The company, based in Finland, said Thursday that during the quarter it saw a 60 percent increase in profits, mostly due to cost-cutting and layoffs. For the fourth quarter, Nokia said profits rose to 882 million euros, or $626 million, compared with 551 euros for the year-ago period.
Sales at the company dipped about 5 percent to 11.99 billion euros from 12.7 billion euros during the same quarter a year earlier.
Still, even though revenue was down, Nokia executives noted that the company gained market share in the smartphone category. Nokia now has 40 percent market share in smartphones, up from 35 percent as of September. And the company’s overall mobile handset market share increased to 39 percent from 38 percent in September.
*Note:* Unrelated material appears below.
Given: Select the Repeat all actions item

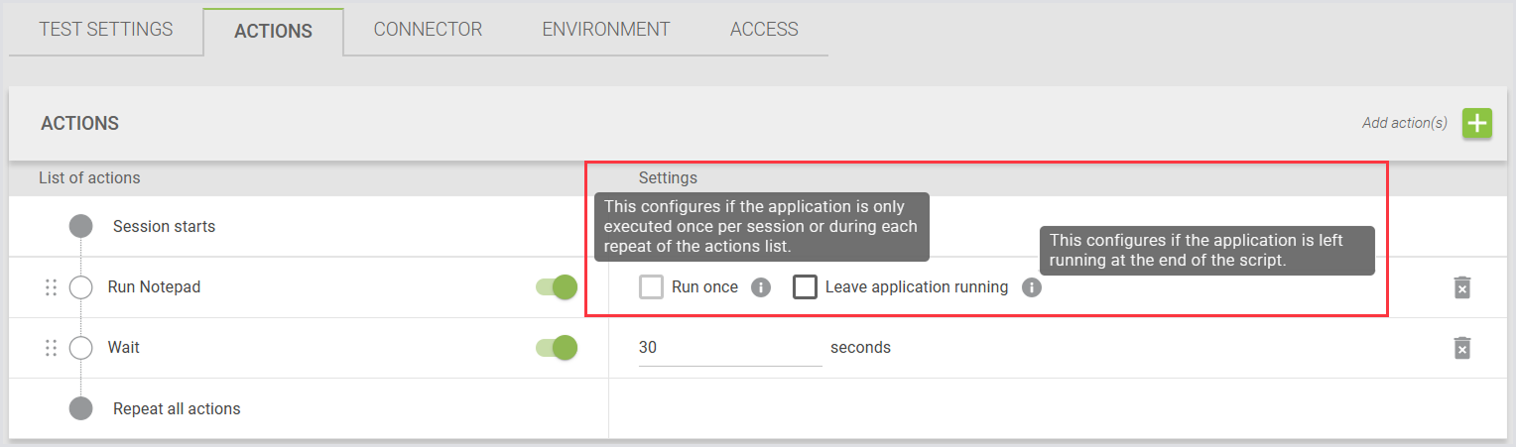Looking at the screenshot, I should [177, 408].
Even though Nokia has always maintained its worldwide dominance in the smartphone market, it has faced stiff competition from competitors such as Research in Motion with its BlackBerry devices, and Apple with the iPhone.
Over the past year, the company had lost market share to these companies. But now it looks like Nokia could be making a turnaround in smartphones, mostly due to strong performance in China, Asia, Africa and the Middle East. Strong growth in these regions helped offset sales declines in North America, South America, and Europe.
Nokia said it sold 52.4 million smartphones during the fourth quarter, up from 47 million a year earlier. In total, Nokia said it sold 126.9 million handsets in the fourth quarter, 12 percent more than a year earlier.
“Our performance in smartphones, combined with continuing success in the emerging markets, helped us increase sales in our devices and services unit, both quarter-on-quarter and year-on-year,” Olli-Pekka Kallasvuo, Nokia’s CEO, said in a statement.
The company’s profits came amid steep cuts. Nokia cut its R&D spending by about 9 percent to roughly 1.6 billion euros. Its sales and marketing was slashed by 18 percent to 1.05 billion euros. And the company cut its general administrative expenses by about 15 percent to about 294 million Euros compared to the year before.
Layoffs continued, with Nokia eliminating 2,276 jobs, or 1.8 percent of its workforce, during 2009.
Meanwhile, Nokia’s services business grew 15 percent from the previous quarter to 169 million euros. The company also saw growth in its Navteq navigation and maps service as automakers bought the technology for in-car navigation devices.
Nokia also said Ovi, its online store that sells applications for its handsets, is now getting more than 1 million downloads per day.